Les minutes s’écoutèrent, et le César et la Chloé étaient toujours en panne. Au bout d’une demi-heure, Denham vira vent arrière, et mit le cap de sa frégate dans la direction convenable. Plusieurs vaisseaux arrivèrent, et continuèrent leur route au nord aussi vite que leurs avaries le permettaient, et cependant on ne vit bord du César aucun signe de mouvement. Deux bâtiments avaient paru au sud-est ; ils approchèrent aussi, et passèrent sans que le vice-amiral se montrât sur le pont. Ces deux navires étaient le Carnatique et sa prise, le Scipion, qu’il avait intercepté, et qu’il avait capturé sans beaucoup de difficulté. En gouvernant au sud-ouest, M. de Vervillin avait laissé le passage libre à ces deux vaisseaux qui voguaient avec le vent largue et ayant un bon sillage.

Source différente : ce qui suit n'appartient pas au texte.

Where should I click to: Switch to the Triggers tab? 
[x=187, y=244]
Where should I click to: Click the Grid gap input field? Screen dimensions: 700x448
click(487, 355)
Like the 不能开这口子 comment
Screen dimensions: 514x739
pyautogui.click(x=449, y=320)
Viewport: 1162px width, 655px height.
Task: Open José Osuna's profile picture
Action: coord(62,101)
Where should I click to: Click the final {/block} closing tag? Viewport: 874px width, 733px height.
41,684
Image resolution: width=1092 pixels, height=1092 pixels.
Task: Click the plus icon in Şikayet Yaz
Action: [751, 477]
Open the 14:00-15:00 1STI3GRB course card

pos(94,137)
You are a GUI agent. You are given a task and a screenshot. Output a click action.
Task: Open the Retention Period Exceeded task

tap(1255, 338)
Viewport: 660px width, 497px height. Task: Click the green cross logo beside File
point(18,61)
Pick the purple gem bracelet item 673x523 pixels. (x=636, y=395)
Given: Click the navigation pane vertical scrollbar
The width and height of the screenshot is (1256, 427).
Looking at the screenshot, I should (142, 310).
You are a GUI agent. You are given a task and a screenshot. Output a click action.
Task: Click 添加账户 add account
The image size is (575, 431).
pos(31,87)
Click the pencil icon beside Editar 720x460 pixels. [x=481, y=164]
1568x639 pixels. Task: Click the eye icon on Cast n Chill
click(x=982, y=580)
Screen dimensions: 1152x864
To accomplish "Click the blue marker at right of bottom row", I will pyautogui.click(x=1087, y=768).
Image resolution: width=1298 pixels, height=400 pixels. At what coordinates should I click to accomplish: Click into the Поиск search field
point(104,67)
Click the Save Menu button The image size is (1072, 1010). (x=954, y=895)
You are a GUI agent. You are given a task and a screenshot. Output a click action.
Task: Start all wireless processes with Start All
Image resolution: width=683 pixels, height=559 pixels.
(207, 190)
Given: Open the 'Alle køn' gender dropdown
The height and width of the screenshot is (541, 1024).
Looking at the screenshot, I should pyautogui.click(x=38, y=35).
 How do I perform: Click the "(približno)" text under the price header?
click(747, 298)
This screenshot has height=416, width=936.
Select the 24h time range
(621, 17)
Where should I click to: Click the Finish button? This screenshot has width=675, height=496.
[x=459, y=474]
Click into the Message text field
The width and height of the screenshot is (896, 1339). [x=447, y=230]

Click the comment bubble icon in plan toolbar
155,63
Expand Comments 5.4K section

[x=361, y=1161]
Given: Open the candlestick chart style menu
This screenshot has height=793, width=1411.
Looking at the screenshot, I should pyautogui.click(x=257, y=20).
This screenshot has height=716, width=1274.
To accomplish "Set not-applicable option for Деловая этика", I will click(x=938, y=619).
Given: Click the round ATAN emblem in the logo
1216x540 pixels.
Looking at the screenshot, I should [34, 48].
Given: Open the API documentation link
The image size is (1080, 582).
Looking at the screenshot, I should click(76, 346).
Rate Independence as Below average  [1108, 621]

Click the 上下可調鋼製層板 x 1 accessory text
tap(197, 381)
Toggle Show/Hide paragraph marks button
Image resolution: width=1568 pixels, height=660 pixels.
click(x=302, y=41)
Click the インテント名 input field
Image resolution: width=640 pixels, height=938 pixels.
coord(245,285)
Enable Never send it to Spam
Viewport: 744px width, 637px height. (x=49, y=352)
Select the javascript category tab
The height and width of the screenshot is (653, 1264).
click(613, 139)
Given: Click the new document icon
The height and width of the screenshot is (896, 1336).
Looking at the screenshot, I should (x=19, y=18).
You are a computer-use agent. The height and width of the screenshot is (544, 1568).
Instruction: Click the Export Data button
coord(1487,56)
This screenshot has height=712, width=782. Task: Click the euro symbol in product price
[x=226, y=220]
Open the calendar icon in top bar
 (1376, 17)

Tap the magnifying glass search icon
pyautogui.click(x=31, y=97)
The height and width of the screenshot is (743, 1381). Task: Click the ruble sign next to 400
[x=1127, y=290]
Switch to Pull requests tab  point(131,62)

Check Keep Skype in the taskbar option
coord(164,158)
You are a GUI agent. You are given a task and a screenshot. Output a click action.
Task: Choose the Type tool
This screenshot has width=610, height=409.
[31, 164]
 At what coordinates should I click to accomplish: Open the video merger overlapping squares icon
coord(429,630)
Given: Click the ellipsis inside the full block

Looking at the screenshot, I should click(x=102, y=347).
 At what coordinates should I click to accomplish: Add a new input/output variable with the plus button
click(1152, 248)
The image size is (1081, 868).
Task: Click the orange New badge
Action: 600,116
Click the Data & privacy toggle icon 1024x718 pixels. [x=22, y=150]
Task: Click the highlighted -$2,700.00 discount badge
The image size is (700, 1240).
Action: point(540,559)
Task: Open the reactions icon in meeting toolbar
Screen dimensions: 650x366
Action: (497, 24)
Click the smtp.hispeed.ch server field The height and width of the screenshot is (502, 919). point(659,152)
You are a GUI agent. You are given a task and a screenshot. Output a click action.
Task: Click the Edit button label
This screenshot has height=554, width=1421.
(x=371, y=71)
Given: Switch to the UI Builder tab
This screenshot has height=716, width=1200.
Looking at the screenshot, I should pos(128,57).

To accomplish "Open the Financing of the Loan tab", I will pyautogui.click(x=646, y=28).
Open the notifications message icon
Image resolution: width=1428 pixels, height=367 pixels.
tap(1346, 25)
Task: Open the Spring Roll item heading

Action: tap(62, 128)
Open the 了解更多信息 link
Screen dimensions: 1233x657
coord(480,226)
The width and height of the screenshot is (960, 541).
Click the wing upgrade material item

Cette nouvelle fut envoyée dans la grande chambre du César, mais personne n’en sortit et l’on n’en rapporta aucune réponse. Enfin, quand toute la flotte eut passé, la barge retourna à la Chloé. Elle n’y portait qu’un billet adressé à Wycherly. Dès qu’il en eut fait lecture, il appela les Bowlderos et Galleygo, les fit passer dans la barge avec tout le bagage du vice-amiral, emporta son pavillon, et fit ses adieux au capitaine Denham. Dès que la barge fut à une distance convenable, la frégate mit à la voile pour suivre la flotte, et reprendre ses fonctions ordinaires, c’est-à-dire faire des reconnaissances et répéter les signaux.

Dès que Wycherly fut à bord du César, on hissa sur le pont de ce vaisseau la barge du vice-amiral. On fit rapport à sir Gervais de tout ce qui avait été fait, et il envoya sur le pont un ordre qui causa une surprise générale dans toute la flotte. Le pavillon rouge de sir Gervais Oakes fut hissé en tête du mât de misaine, tandis que le pavillon bleu du contre-amiral flottait encore au mât d’artimon. Pareille chose ne s’était jamais vue auparavant, si elle est arrivée depuis ; et jusqu’au moment où il fit naufrage par la suite, le César fut connu sous le nom du vaisseau à double pavillon.